Treacle Walker does have a nostalgic feel to it but it’s much much more than that. It’s a short tale of many depths and can be interpreted in many ways. So here’s my take.
The first clue that I got was in the epigraph, which is the quote ‘Time is ignorance by Carlo Rovelli, which could mean that Treacle Walker is a metaphysical novel or it could be one about age – or both.
The book begins with a manboy with a lazy eye, Joe who meets rag and bone man, Treacle Walker. Through the gifts they exchange: Joe exchanges his pyjamas and lamb shoulder blade for a donkey stone with alchemical powers and an ointment which helps him ‘see’ through the tangible world his bad eye. Thus at this point Treacle Walker could be seen as a philosopher helping Joe ‘know thyself’ as Socrates preached, this also is the slogan one would find at the Oracle of Delphi. We now know that Joe will be able to look through to other worlds. This is further accentuated by the constant sound of cuckoos in the background, as these were able to travel inbetween dimensions, at least in Celtic mythology.
In the meantime, while striking up his friendship, Joe reads his comic books and plays with marbles. Could this mean that Joe is revisiting his youth? and that in the story he is an old man who needs an escape? Time is ignorance and here he’s seems to be absorbed by his youthful pleasures.
In the process Joe also manages to read Latin and has conversations with a man who lives in his bog – which I think represents Joe’s mortality, hence why I think he is an old man in the novel.
The crux comes when Joe enters an actual alternative reality via a looking glass, there he sees a doppleganger, which could be an alter ego or simply an effect of living in the mirror-verse and he manages to understand his reason for living, which is what Treacle Walker has been trying to do throughout the book.
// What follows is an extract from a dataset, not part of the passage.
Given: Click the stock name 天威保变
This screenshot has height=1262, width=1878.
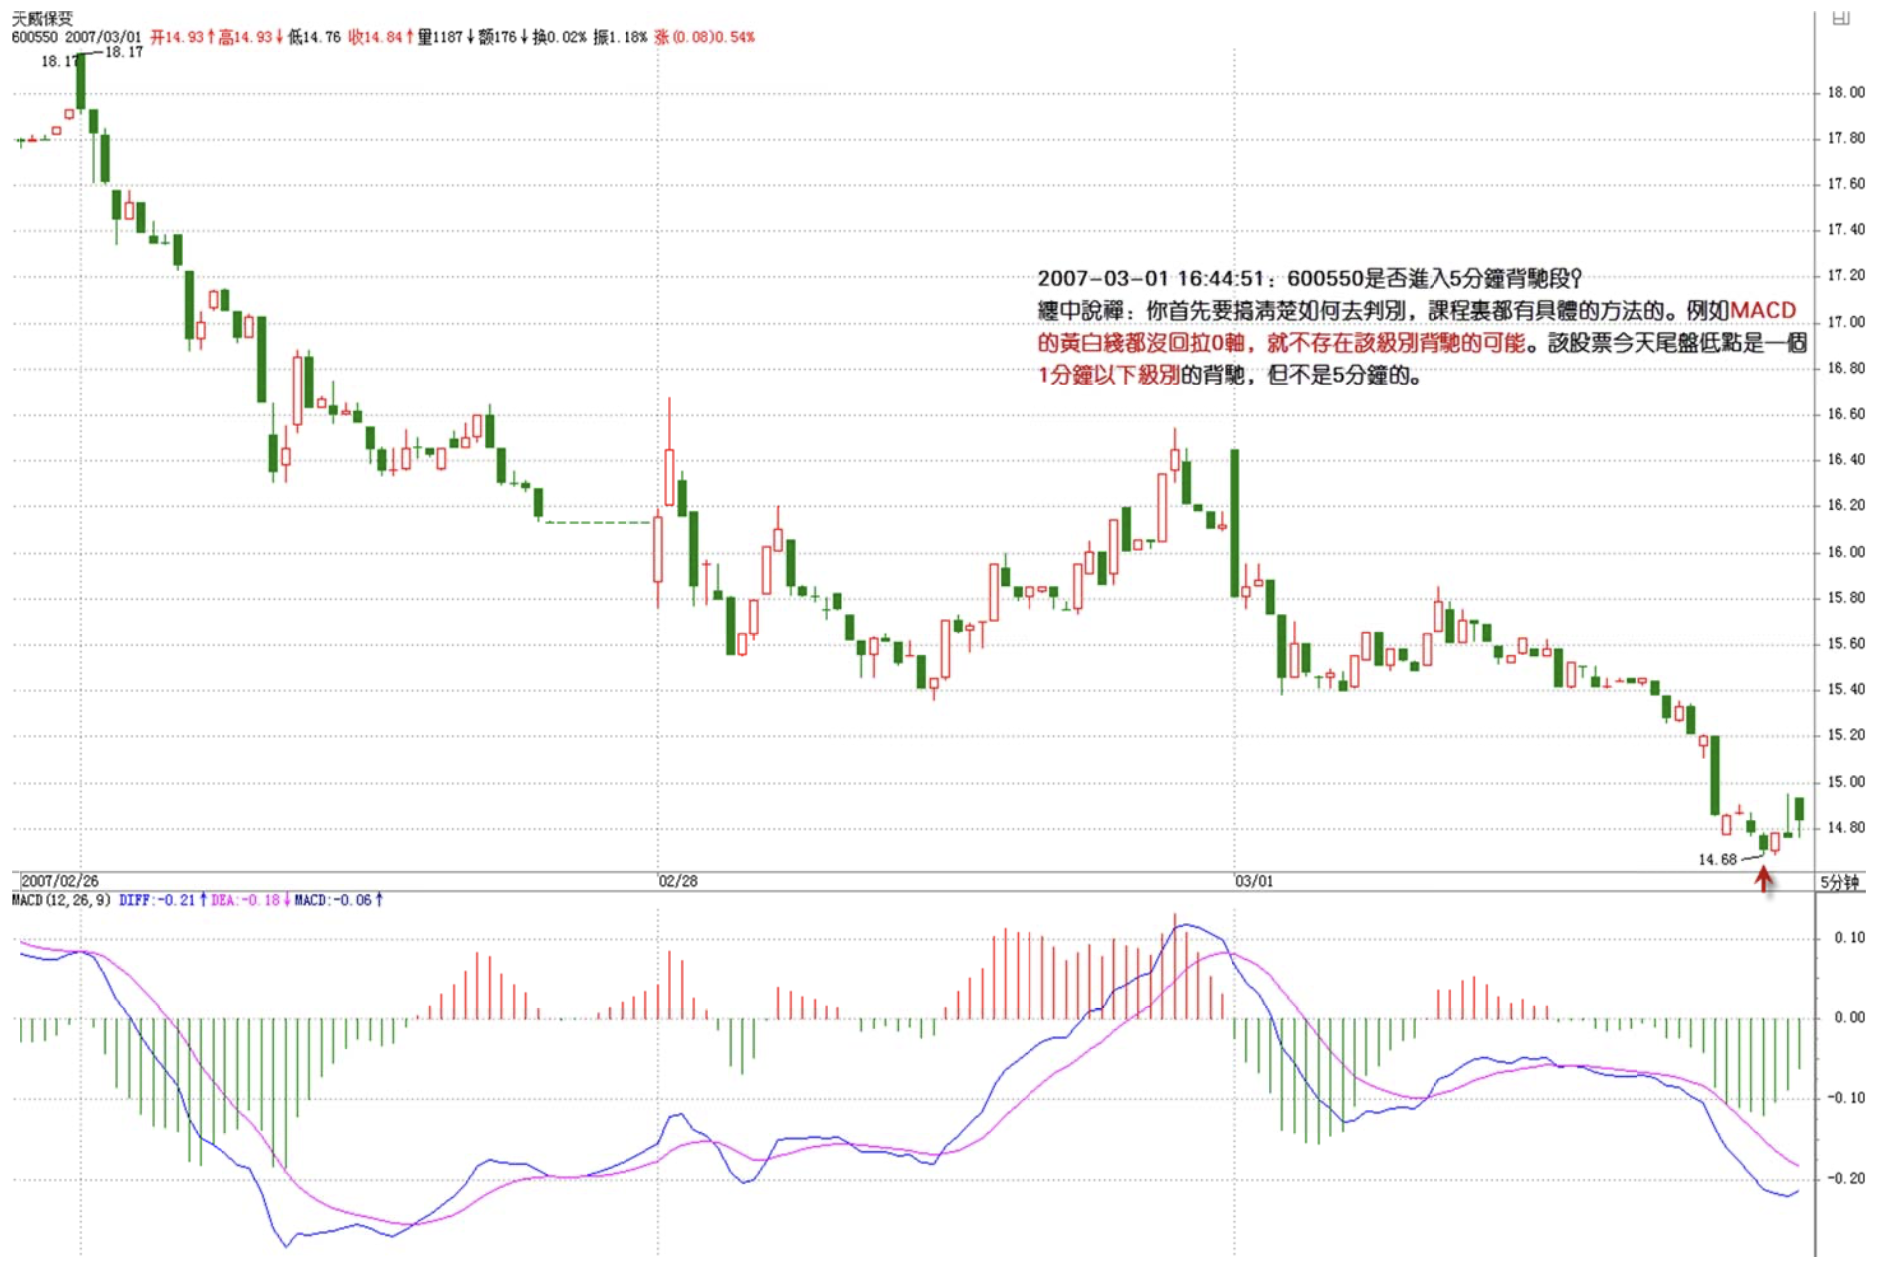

At least that’s how I saw it on this first reading.
Treacle Walker is a puzzle of a book. Each chapter unlocks something, be it an element of folklore or something from the past (I do believe that when we’re young time is at it’s most naïve). It is told simply but could also frustrate the reader in the use of British slang or allusions to medieval British culture. Nothing is clear cut but that gravitated me towards the novel. Probably the most divisive book on the list but, for me, the most rewarding.